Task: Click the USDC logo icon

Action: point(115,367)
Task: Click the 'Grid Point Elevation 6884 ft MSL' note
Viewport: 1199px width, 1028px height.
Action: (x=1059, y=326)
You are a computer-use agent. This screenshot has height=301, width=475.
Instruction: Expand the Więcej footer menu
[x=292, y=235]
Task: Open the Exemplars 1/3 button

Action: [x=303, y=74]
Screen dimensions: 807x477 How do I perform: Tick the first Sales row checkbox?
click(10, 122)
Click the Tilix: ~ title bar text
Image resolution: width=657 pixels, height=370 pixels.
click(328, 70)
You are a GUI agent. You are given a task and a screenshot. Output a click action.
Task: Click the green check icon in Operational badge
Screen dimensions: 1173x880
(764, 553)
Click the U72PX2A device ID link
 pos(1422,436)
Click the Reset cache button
● ● ● ● ●
#### BRIEF
Rewrite the whole listing above, requests included, shifting every coordinate in the answers up by 86.

#### TASK SOLUTION
Task: Click the USDC logo icon

Action: point(201,453)
Task: Click the 'Grid Point Elevation 6884 ft MSL' note
Viewport: 1199px width, 1028px height.
Action: (x=1145, y=412)
You are a computer-use agent. This screenshot has height=301, width=475.
Instruction: Expand the Więcej footer menu
[x=378, y=321]
Task: Open the Exemplars 1/3 button

Action: [x=389, y=160]
Screen dimensions: 807x477 How do I perform: Tick the first Sales row checkbox?
click(96, 208)
Click the Tilix: ~ title bar text
Image resolution: width=657 pixels, height=370 pixels.
click(414, 156)
You are a GUI agent. You are given a task and a screenshot. Output a click action.
Task: Click the green check icon in Operational badge
Screen dimensions: 1173x880
(850, 639)
Click the U72PX2A device ID link
 pos(1508,522)
Click the Reset cache button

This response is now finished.